Painful Intimacy

A review of Sean Moreland’s “The Rosy Boa” in Pavor Nocturnus: Dark Fiction Anthology (January, 2014 online at http://pavnoc.com/?p=419 )
By Derek Newman-Stille

Sean Moreland creates a fierce, almost painful intimacy with the reader in his short story “The Rosy Boa.” The reader is drawn into a conversation, sharing pains and desires with the text, folded into its papery arms, and kissed on the ears by the black tongue of dialogue.

Moreland invites the reader into the world of queer desire, a young man who has fallen in love with another young man in a small town of the 1980s. Like many queer youth, his life is a mix of fear of rejection and the desire to get away from all of the homophobic hate and the persistent threat of violence at home and in public. His desires are stretched between a want for a normal life and a deep drawing toward a potential love interest. The protagonist is perpetually guarded, mediating his feelings for fear of their reception, but he is hyperconscious of every touch of body to body, unsure if these moments of contact are embedded with meaning.

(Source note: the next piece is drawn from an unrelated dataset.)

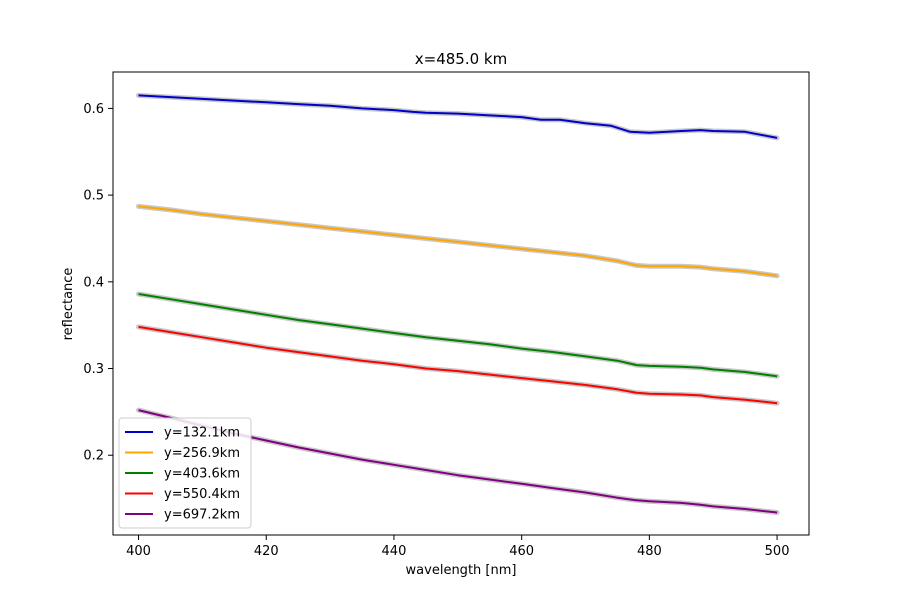  I want to click on legend-label-2: y=256.9km, so click(202, 454).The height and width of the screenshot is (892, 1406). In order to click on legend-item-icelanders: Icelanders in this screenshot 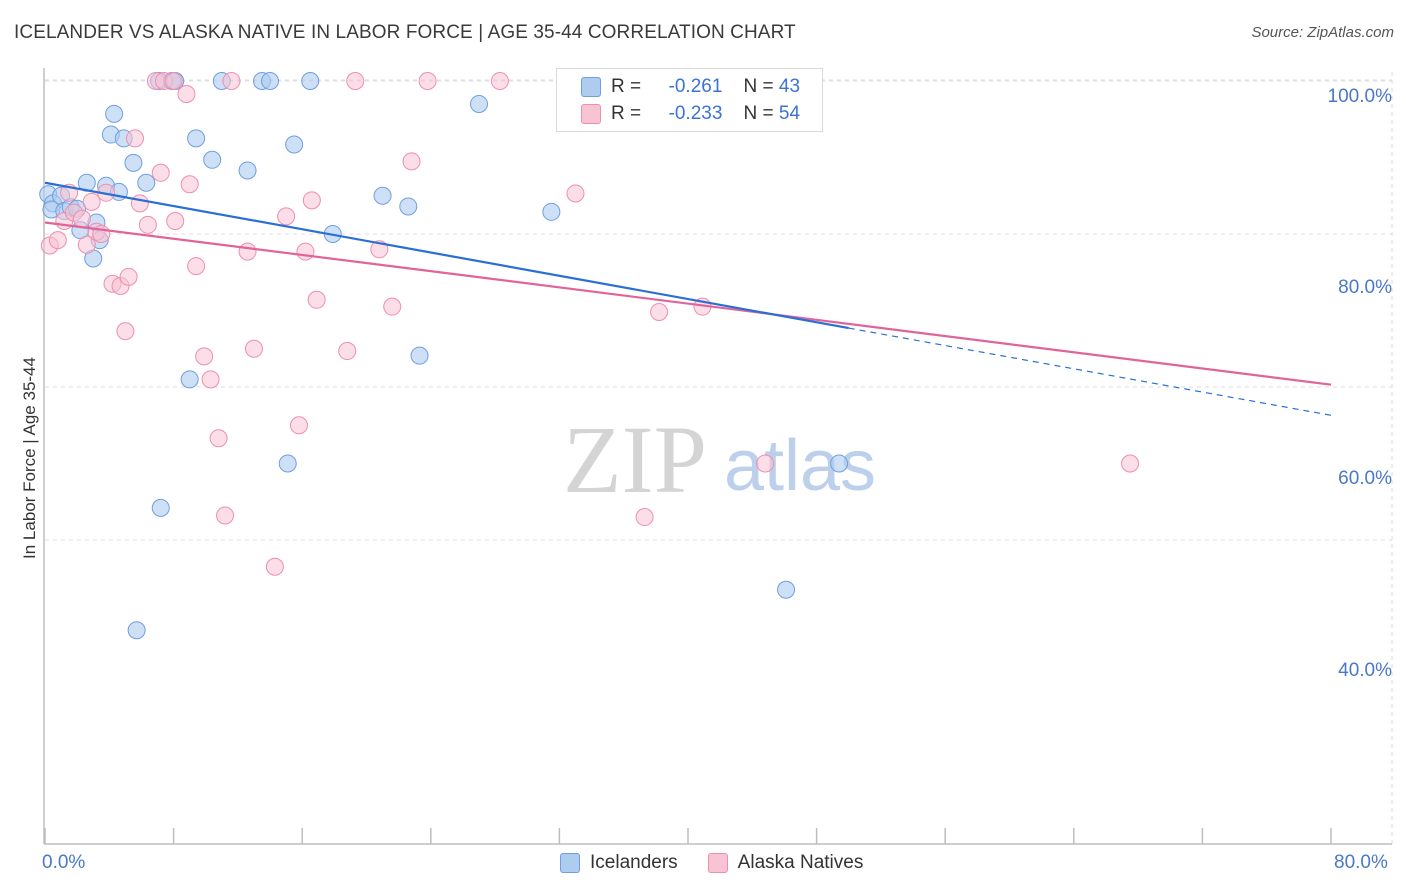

Like many queer youth in a small town, the protagonist is hyper aware of the levels of surveillance that gossip and the vigilant enforcement of normalcy have written over the community – everyone is watched, and everyone’s normalcy is policed. He feels watched in his neighbourhood, forever in fear and needing to manage and shape the perception of others about him – for queer youth, a small town is a horror story, a place of threat, observation, and control. Yet, his queerness also puts him in a position outside of the mundane, separate from every day life.

When the protagonist is able to visit the house of Cyan, the young man he loves, both are able to indulge in an escape from the norm through costume, wearing an antique feather boa that lets them both dance and play, yet this act of play is heightened by one of fear as darkness rolls in and strange sounds appear. In this place of heightened feeling, the protagonist is able to discover more about himself, opened to the world, where transformation and change are possible and where categorical meanings are disrupted. Love and fear meet in a place of desire that is a “mad mix of heaven and hell”. This heaven and hell create an intimacy beyond the mundane, the normal, the unquestioned. Hunger and desire play together at the edge of fear… and death does not know gender.